Lors du Conseil de Paris des 2 et 3 février derniers, j’ai souhaité exprimer mon désaccord quant à la fermeture des Centres d’Adaptation Psycho-Pédagogiques (CAPP) à Paris.

By webmaster • fév 3rd, 2009 • Category: Sylvie Wieviorka, Vos élus

sylviewieviorka-150x150Dans ce contexte social grave, ainsi que l’ont démontré, jeudi dernier, les quelques 2 millions de manifestants descendus dans les rues de toute la France pour défendre leur pouvoir d’achat et surtout leurs services publics, à commencer par celui de l’éducation, nous avons souhaité, avec quelques conseillers de Paris socialistes, interpeller le Maire de Paris afin de savoir ce que la Ville comptait faire pour trouver les moyens de pérenniser l’action des CAPP.

En effet la politique du Ministère de l’Education nationale de réduction drastique des effectifs, qui se traduit en 2009 au niveau national par la suppression de 13 000 postes, conduit implacablement au démantèlement hier des Réseaux d’aides spécialisées aux enfants en difficulté (RASED) et aujourd’hui à la mise en danger des structures de soutien spécialisées pour les enfants les plus vulnérables que sont les Centres d’Adaptation Psycho-Pédagogiques (CAPP).

Il est absolument inacceptable que le Rectorat de Paris retire unilatéralement l’ensemble du personnel de l’Education nationale mis à disposition au sein des 11 Centres d’Adaptation Psycho-pédagogique (CAPP) dès la rentrée 2009.
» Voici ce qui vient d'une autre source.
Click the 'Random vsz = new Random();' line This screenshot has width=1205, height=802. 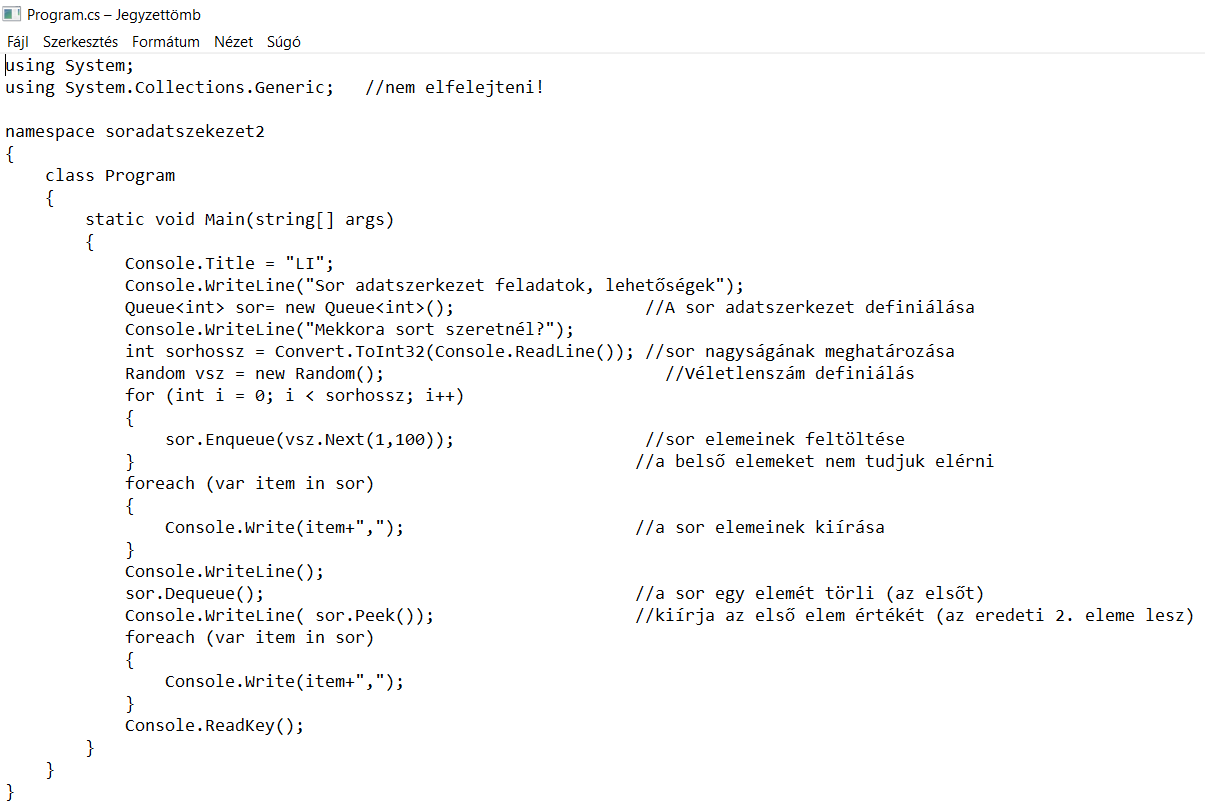(x=254, y=374)
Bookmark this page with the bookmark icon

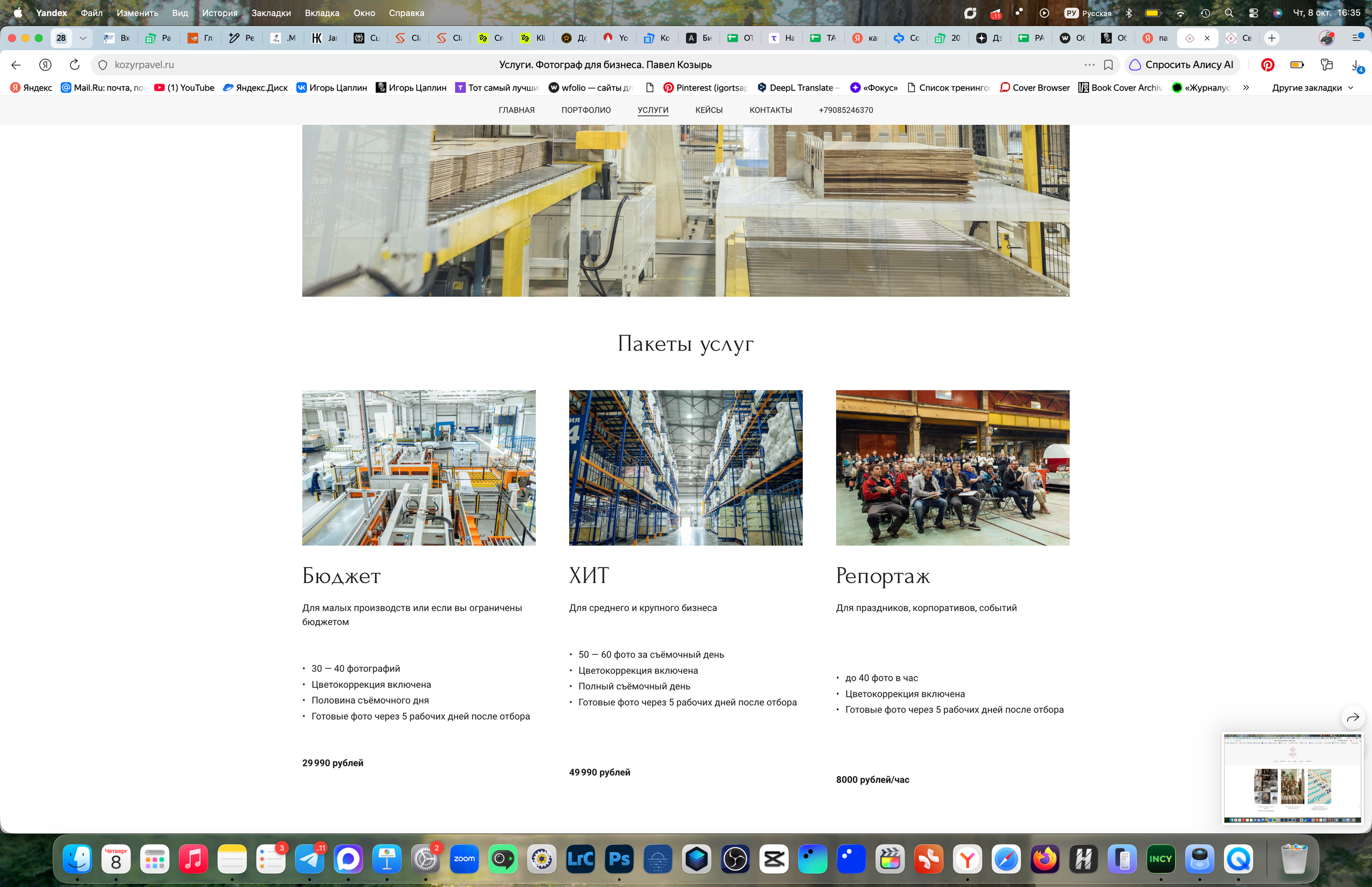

D’autant plus que, depuis la convention du 22 novembre 2001, les CAPP sont placés sous l’autorité conjointe du Département de Paris et du Rectorat avec une répartition des moyens en personnels représentant deux tiers des effectifs pour la Ville de Paris et un tiers pour l’Education nationale : c’est-à-dire aujourd’hui 5 directeurs administratifs, 6 postes de psychologues scolaires et 26 enseignants, soit un total de 37 personnes.

Il doit être alors rappelé que ces structures de prévention, d’aide et de soutien assurent un accueil gratuit et le suivi de plus de 3.000 enfants scolarisés parmi les plus en difficulté, et qu’elles ont grandement fait la preuve de leur utilité et de leur efficacité au service de petits Parisiens, principalement issus de milieux très défavorisés.

Ainsi, la volonté du Rectorat de supprimer ces postes remet en cause le principe même de soutien par des équipes pluridisciplinaires, composées de médecins, pédopsychiatres, psychologues, rééducateurs, psychomotriciens, orthophonistes, assistantes sociales et d’enseignants spécialisés, alors même que de très fortes inquiétudes sont exprimées par les enseignants, la communauté éducative et les professionnels de la santé.

Dans un contexte globale de prise en compte insuffisante des questions de santé mentale et notamment de pédopsychiatrie, le désengagement brutal de l’Etat du fonctionnement de ces structures fait peser de lourdes menaces sur l’existence des 11 CAPP essentiellement répartis dans les 11ème, 18ème, 19ème et 20ème arrondissement.

En tant qu’élue de Paris et psychiatre en exercice, je ne peux que me mobiliser et contester cette politique destructrice d’un service public de l’éducation pourtant complémentaire et nécessaire, seul capable d’offrir un soutien spécialisé à des enfants en très grande difficulté.